I get the impression that it was determined to be a consequence of gravitational red-shift.
Can anybody tell me the logical reason why gravitational time dilation follows on from gravitational red-shift?
Or was the existence of gravitational time dilation determined in some other way?
Einstein realized that if you consider a moving elevator, you'd excpect relativistic redshfit due to the doppler shift. He also relaized that the person on the elevator would need a different explanation than "doppler shift" than velocity. Hence, gravitational red-shift.
Now the relation between "doppler shift" and time dilation is pretty simple - they're basically the same, most especially in the gravitational case, less so in the doppler case. In the gravitational case, you have a constant round-trip time for light signals. So your observed red-shift is equal to the time dilation. You don't have this constant round-trip time in the case of relative motion, so you start trying to seprate out what you actually see (the redshift), to assign some moment that ignores the speed-of-light delays for when the signal was emitted, so you need to do some calculations to convert red-shift into time dilation in the doppler case. But in the gravity case, you don't need any calculation, the redshift is the same as the time dilation.
There's another important point to be made here about redshift.
Suppose you have a light beam, or better yet, a radio signal. You've got a carrier frequency, and a modulation on the radio signal. Suppose your radio signal is 1 Mhz, it's 1 million cycles per second, and it's amplutide changes at 1 Khz. Every 1000 cycles of the carrier, the ampltiude will go through a complete cycle.

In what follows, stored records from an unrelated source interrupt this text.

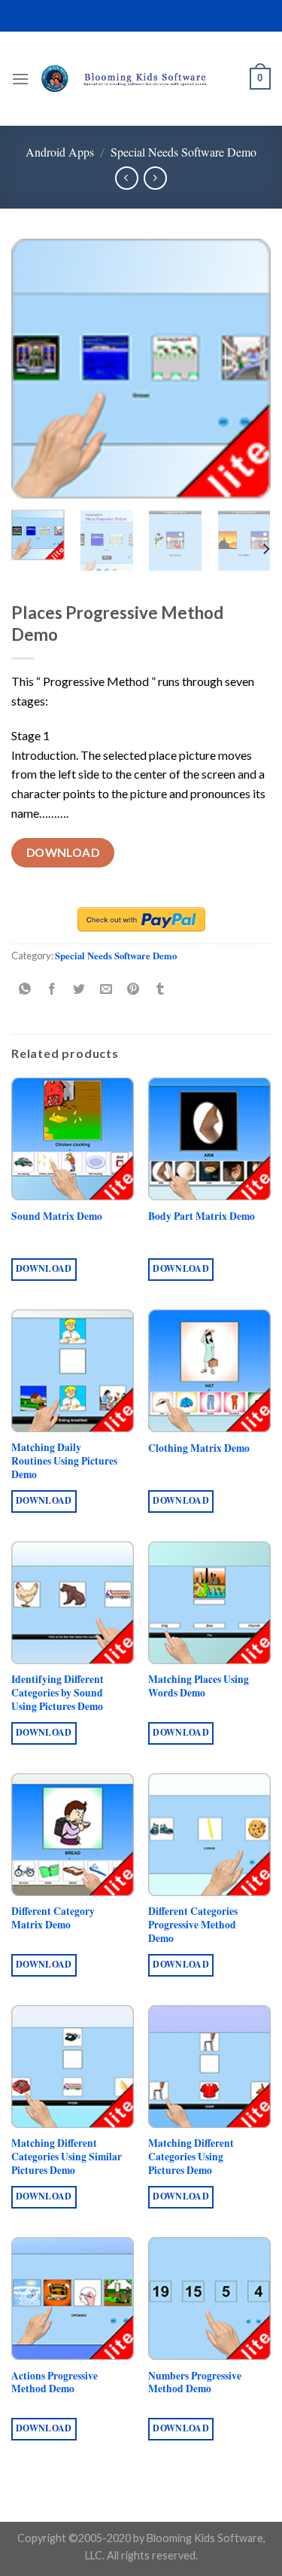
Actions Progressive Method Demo (54, 2383)
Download (63, 852)
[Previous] (35, 369)
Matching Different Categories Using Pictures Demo (191, 2157)
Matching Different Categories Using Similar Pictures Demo (66, 2157)
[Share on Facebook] (52, 989)
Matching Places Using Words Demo (198, 1686)
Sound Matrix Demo (56, 1217)
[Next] (246, 369)
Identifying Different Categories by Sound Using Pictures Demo (57, 1693)
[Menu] (20, 78)
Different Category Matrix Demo (53, 1918)
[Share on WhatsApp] (25, 989)
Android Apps (60, 152)
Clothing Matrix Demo (199, 1449)
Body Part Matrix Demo (201, 1217)
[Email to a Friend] (106, 989)
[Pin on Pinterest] (133, 989)
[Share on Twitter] (79, 989)
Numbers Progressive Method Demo (194, 2383)
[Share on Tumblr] (160, 989)
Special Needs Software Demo (183, 152)
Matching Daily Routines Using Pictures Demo (64, 1461)
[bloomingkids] (139, 79)
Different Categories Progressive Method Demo (193, 1925)
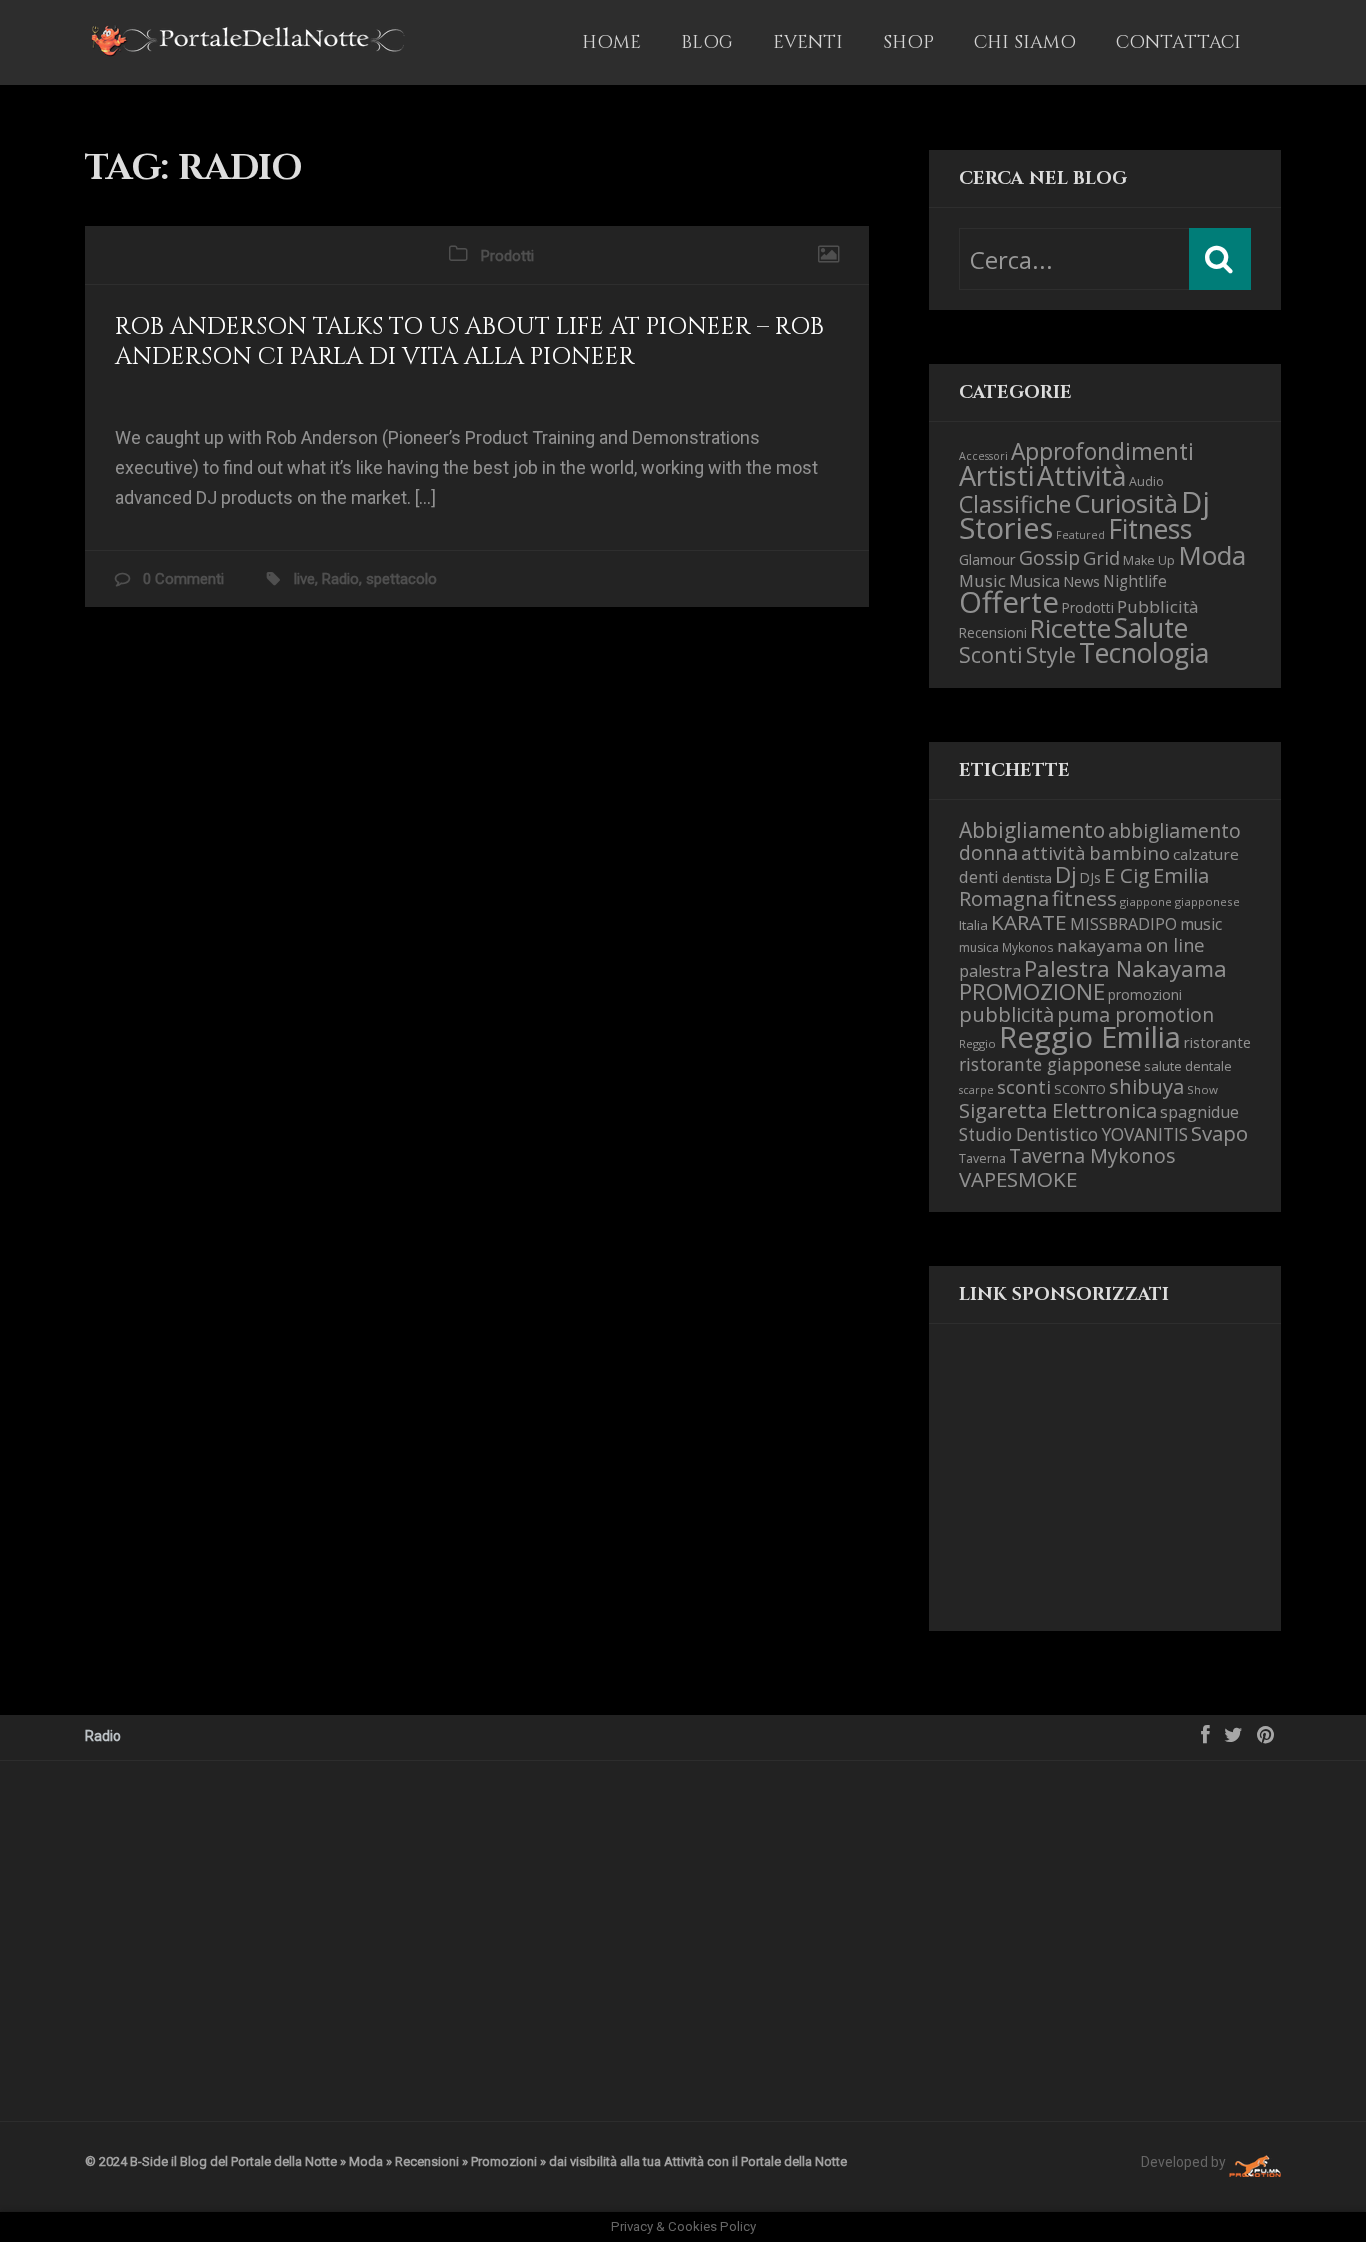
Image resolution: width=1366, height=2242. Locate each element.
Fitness (1150, 529)
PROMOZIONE (1032, 991)
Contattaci (1178, 42)
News (1081, 581)
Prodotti (507, 256)
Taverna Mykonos (1092, 1155)
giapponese (1207, 901)
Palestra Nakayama (1125, 968)
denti (979, 876)
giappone (1146, 901)
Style (1051, 654)
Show (1202, 1089)
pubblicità (1006, 1014)
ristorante (1217, 1042)
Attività (1081, 475)
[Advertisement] (1059, 1494)
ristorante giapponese (1050, 1064)
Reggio (977, 1043)
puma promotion (1135, 1014)
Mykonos (1028, 947)
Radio (340, 579)
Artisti (996, 475)
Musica (1034, 581)
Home (611, 42)
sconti (1024, 1087)
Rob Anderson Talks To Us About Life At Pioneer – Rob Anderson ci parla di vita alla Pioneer (469, 342)
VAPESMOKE (1018, 1179)
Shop (908, 42)
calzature (1206, 854)
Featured (1080, 535)
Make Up (1149, 560)
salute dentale (1188, 1066)
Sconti (991, 654)
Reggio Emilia (1090, 1037)
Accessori (983, 456)
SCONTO (1080, 1089)
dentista (1027, 878)
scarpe (976, 1090)
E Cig (1127, 875)
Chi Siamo (1025, 42)
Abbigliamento (1032, 830)
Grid (1101, 557)
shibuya (1146, 1086)
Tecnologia (1144, 652)
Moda (1212, 555)
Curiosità (1126, 503)
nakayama (1100, 945)
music (1201, 924)
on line (1175, 944)
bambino (1129, 852)
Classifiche (1015, 504)
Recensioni (993, 632)
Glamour (987, 559)
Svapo (1219, 1133)
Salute (1151, 628)
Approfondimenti (1102, 451)
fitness (1084, 898)
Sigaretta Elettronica (1058, 1110)
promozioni (1145, 994)
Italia (973, 925)
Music (982, 580)
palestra (990, 971)
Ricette (1070, 628)
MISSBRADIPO (1123, 924)
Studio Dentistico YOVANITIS (1073, 1134)
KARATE (1029, 922)
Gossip (1049, 557)
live (304, 579)
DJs (1090, 877)
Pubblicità (1158, 606)
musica (979, 947)
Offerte (1009, 602)
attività (1053, 852)
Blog (707, 42)
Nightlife (1135, 581)
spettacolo (401, 579)
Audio (1146, 481)
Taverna (982, 1158)
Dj (1066, 874)
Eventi (808, 42)
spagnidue (1199, 1112)
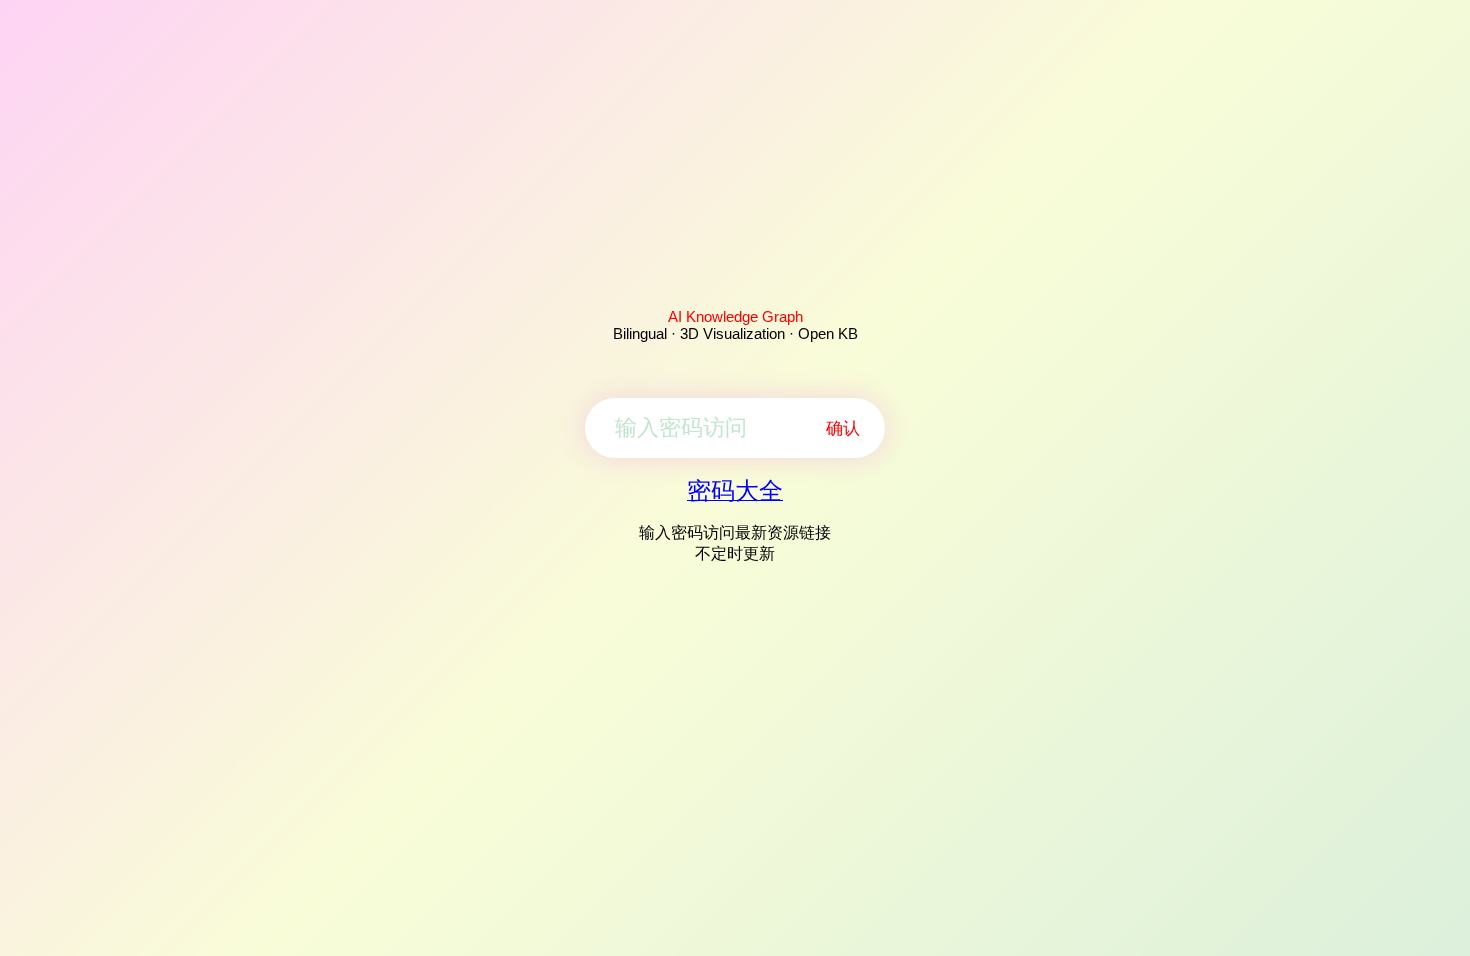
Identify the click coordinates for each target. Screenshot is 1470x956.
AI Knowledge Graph (735, 316)
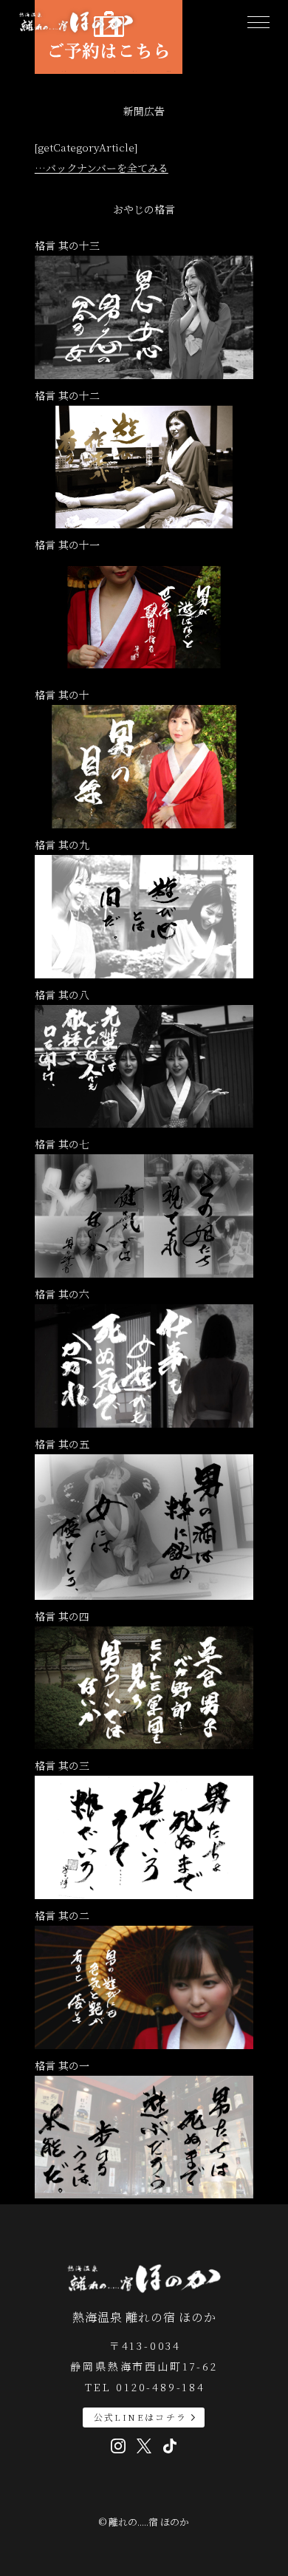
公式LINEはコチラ (141, 2416)
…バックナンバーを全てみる (101, 167)
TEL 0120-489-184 (145, 2386)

Now, suppose you have a redhsift,so your 1 Mhz signal get's reduced to 900,000 hz rather than 1,000,000
Every 1000 cycles, you'll see a "peak" in the signal, so your modulation signal of 1000 hz got reduced to 900 hz.
So, when you redshift a carrier, you also redshift any modulation, by the same factor. If the carrier was showing a video signal, you'd see the video signal in slow motion, after you demodulated it of course.
So, if you have a flashing light controlled by a clock, the flashing of the light is its modulation, and the rate at which the light flashes will slow down when the light redshifts. So you conclude that the light, the clock, and everything must be "time dilated".
So, we've just seen that not only will the light be shifted, but that any signal it carries will be slowed down when you look at something in a gravity well. When you had doppler shift, you had to worry about the changing travel times, which made the red shift different from time dilation in that case. But in the gravitational case, the light travel times are constant between the "low" and "high" areas.